#### SOURCE DOCUMENT

KermMartian wrote:
Hey, all you did was use my code slightly permuted. Wink Nice job, calc84.
I was going to post something like that anyway, then you ninja'd me
Ugg. I forgot how absurdly limited the z80 instruction set is. All my C/x86 tricks are LESS efficient in z80.
elfprince13 wrote:
Ugg. I forgot how absurdly limited the z80 instruction set is. All my C/x86 tricks are LESS efficient in z80.


Bam!

Code:
unsigned char b = 0x55;
b = (b * 0x0202020202ULL & 0x010884422010ULL) % 1023;


Of course, this is going to be fastest on a 64-bit CPU...

Regardless, if speed is what you want, a lookup table will easily win
On a similar note, write a routine that will take an 8-bit number and double each bit to get a 16-bit value. For example, 10110001 -> 1100111100000011. No look-up tables allowed, of course.

I have 34 bytes and 136 cycles (input in A, output in HL)

Edit2: Fixed counting error (again)
Kllrnohj wrote:
Bam!

Code:
unsigned char b = 0x55;
b = (b * 0x0202020202ULL & 0x010884422010ULL) % 1023;


Of course, this is going to be fastest on a 64-bit CPU...

I've read hakmem and the stanford bit twiddling file too Wink

I'm posting this code to save it until I try it out. I have no idea how fast it will be (or even how many bytes it is, but I like its style Very Happy

The last 2 lines are optional, since calc84maniac didn't specify the routine had to be reusable. Without them I come to 37 bytes. Not sure how many CCs, but it'll vary depending on the number of 1s and 0s in the byte passed in a,

Code:

Init:
   ld hl,0
   ld b,a
   ld c,3
lstart:
   bit 0,b
   jr z,skadd
        ld a,l
   add a,c
        ld l,a
skadd:
   sla c
   sla c
   jr nz, hax
   ld c,h
   ld h,l
   ld l,c
   ld c,3
hax:
   ld a,(lstart+1)
   add a,00001000b
   ld (lstart+1),a
   cp %10000000
   jp nz,lstart

;; optional in case you want to run the code again.....
   ld a,%01000000
   ld (lstart+1),a


[edit]
fixed, one of my bit patterns was off. still not sure how many cc's.
136 clocks. 34 bytes. I win.
Edit: addition fail. 140 clocks 135 bytes.

Code:
   rrca; HABCDEFG   H      4   4
   rra;  HHABCDEF   G      4   8
   rra;  GHHABCDE   F      4   12
   rr l; GHHABCDE   ?   F   8   20
   sra a;GGHHABCD   E   F   8   28
   rl l; GGHHABCD   F   E   8   36
   ld h,a;         F   E   4   40
   rra;  FGGHHABC   D   E   4   44
   rr h; DGGHHABC*   D   E   8   52
   rr h; DDGGHHAB*   C   E   8   60
   rr h; CDDGGHHA*   B   E   8   68
   sra a;FFGGHHAB   C   E   8   76
   rr h; CCDDGGHH*   A   E   8   82
   rr l; FFGGHHAB   E      8   90
   rra;  EFFGGHHA   B      4   94
   rr h; BCCDDFFG*   G      8   102
   sra h;BBCCDDFF*   G      8   108
   sra a;EEFFGGHH   A      8   116
   rr h; ABBCCDDF*   F      8   124
   sra h;AABBCCDD         8   132
   ld l,a;EEFFGGHH A      4   136
Is that the whole thing? Why are you rr l'ing before you've assigned a value to l?

########
#### RECORDED DATA

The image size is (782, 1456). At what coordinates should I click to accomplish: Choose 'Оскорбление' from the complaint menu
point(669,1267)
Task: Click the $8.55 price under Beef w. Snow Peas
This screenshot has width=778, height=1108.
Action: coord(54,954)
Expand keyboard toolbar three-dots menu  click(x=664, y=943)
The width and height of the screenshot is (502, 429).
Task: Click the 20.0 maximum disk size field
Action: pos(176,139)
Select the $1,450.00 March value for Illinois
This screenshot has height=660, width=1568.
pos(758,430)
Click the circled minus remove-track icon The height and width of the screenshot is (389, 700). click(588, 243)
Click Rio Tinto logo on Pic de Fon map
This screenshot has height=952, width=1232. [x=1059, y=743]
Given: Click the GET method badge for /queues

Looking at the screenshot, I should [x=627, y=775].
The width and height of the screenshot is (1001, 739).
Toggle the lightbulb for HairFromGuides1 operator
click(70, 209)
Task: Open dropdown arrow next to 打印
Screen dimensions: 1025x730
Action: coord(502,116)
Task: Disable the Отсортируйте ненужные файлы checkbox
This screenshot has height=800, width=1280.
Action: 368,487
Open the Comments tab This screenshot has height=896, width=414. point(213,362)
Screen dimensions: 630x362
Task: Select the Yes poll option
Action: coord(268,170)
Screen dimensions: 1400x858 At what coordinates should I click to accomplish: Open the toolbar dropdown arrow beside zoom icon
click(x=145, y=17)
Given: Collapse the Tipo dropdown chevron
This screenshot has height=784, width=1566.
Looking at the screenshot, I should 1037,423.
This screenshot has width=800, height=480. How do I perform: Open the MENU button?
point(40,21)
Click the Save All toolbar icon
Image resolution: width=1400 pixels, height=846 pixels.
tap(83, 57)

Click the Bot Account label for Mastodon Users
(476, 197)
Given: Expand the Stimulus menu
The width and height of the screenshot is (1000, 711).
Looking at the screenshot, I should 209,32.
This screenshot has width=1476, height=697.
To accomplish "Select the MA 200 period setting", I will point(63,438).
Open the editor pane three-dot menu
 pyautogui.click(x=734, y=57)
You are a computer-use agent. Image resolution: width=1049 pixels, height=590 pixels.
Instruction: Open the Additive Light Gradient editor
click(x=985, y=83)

########

WORK TO DO:
(a) From the z80 forum thread, list every label that the assembly code defines with a trailing colon.
(b) Please write out the stretch of the z80 forum thread from "add a,00001000b" through "how many cc's." word for word.

TASK-BY-TASK ANSWERS:
(a) Init, lstart, skadd, hax

(b)
add a,00001000b
   ld (lstart+1),a
   cp %10000000
   jp nz,lstart

;; optional in case you want to run the code again.....
   ld a,%01000000
   ld (lstart+1),a


[edit]
fixed, one of my bit patterns was off. still not sure how many cc's.